It was awfully nice of him not to demand my immediate arrest

R. Joseph Hoffmann really doesn't get it. He's written an article that is basically doing nothing but decrying blasphemy on some very strange grounds: that it's stupid and pointless and cowardly. He also compares me and the desecration of a cracker with Terry Jones and the burning of a Koran that led to riots in Afghanistan, differentiating between the two of us in that I was just a petty grandstander, while Terry Jones' intent was to purposely fire up Muslims into violence, and therefore Terry Jones "needs to be charged with and convicted of murder".

Well. I guess the trial would be only a token formality if Hoffmann had his way — he's calling for a conviction already.

I am put in a weird position. The purpose of his essay is to contrast Myers and Jones: I am merely a stupid, shallow showman, while Jones is an actively evil thug, and therefore, Myers can be dismissed while Jones must be arrested for murder. I suppose I should be grateful that I'm not going to have charges brought up against me, but again, Hoffmann misses the point.

Let us grant Mr Hoffmann the full weight of his characterization. Imagine (it's easy if you try) that I'm some capering fool, posturing annoyingly from my remote, secure, isolated fastness in the godless fortress of Morris, Minnesota, surrounded by 5000 atheist fanatics (I shall call them…my athassins!). I am completely safe, since there isn't a single religious person anywhere in Minnesota who has any clout with the university board of trustees or the local gun club, and I am free to give religion the raspberry, which I do. Let us also assume that Terry Jones is a brilliant evil mastermind who has devised a nefarious plan to destroy the entire Muslim world with an elaborate sympathetic magic ritual in Florida, inflaming the passions of devout Muslims far beyond anything mere Predator drones and bombs can do, and setting them to commit an orgy of violence which, so far, seems to mainly have led to the death of UN peacekeeping forces, rather than any Muslims.

So yes, let us assume that we are both, in different ways, malign feces-flinging subhumans, a clown and a monster.

In what way does this rationalize the Catholic and Muslim reactions? Hoffmann is straining mightily to turn all the focus on a jerk and a hate-monger, while neglecting the actual results of religion's actions: that some people are so dedicated to their delusional superstitions that they will threaten or even commit violence at slight provocation. We live in a world where some Catholics will froth at the mouth and send death-threats and call for people to be fired over insults to a scrap of magic, holy bread; we live in a world where some Muslims will kill random people if someone insults their magic, holy book. That ought to be recognized as the real problem and a call for more criticism, not less, of religion, yet what is Hoffmann's desired solution? Lock up the transgressor in Florida for the murders in Afghanistan.

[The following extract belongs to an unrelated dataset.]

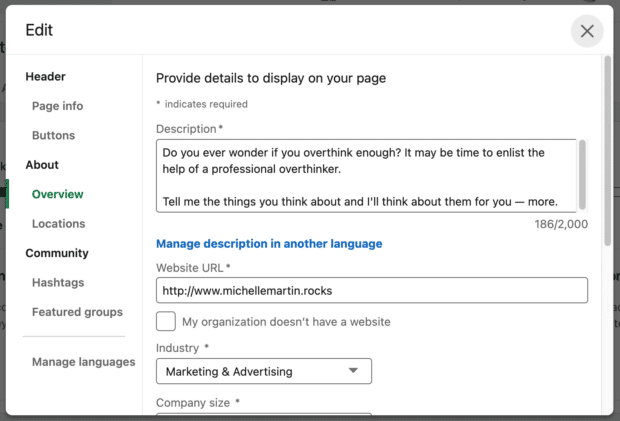Open Featured groups in the sidebar
The image size is (620, 421).
click(x=77, y=312)
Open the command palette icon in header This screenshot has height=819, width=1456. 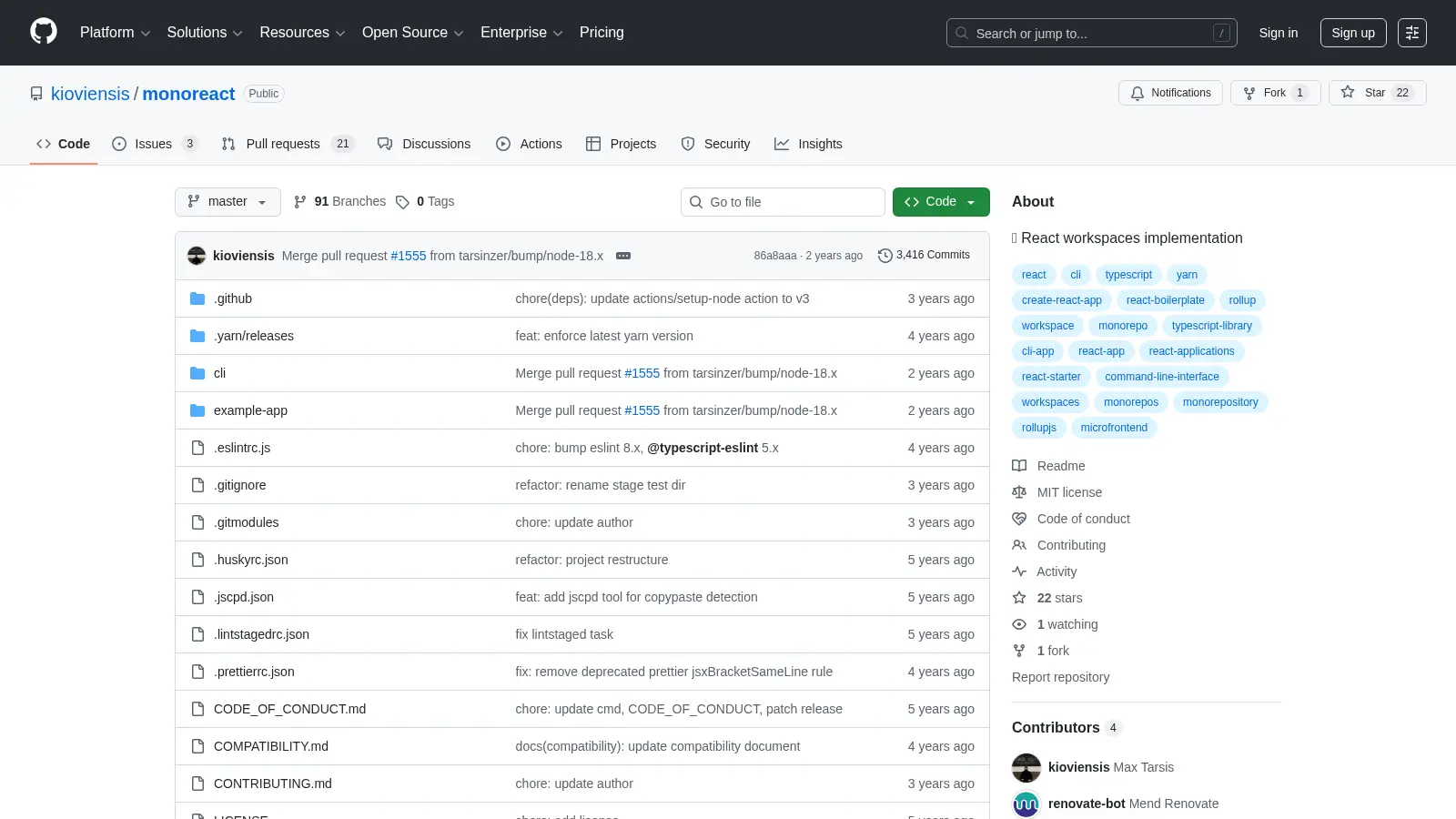click(1411, 33)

I don't much like Terry Jones — he's just another religious fanatic — but it seems rather illiberal and self-destructive to start imprisoning critics of religion because ignorant mobs might indulge in religiously-motivated violence in response. Personally, Hoffmann has left me off the hook this time, but that could change: if an outraged Catholic had retaliated against my cracker offense by shooting a nearby Unitarian, Hoffmann-logic would make me guilty of murder. In a world ruled by Hoffmann-logic, martyrs for the faith would get a two-fer: kill an atheist, and then blame another atheist for incitement. And then, as a bonus, the killer's actions would be excused as justifiable homicide.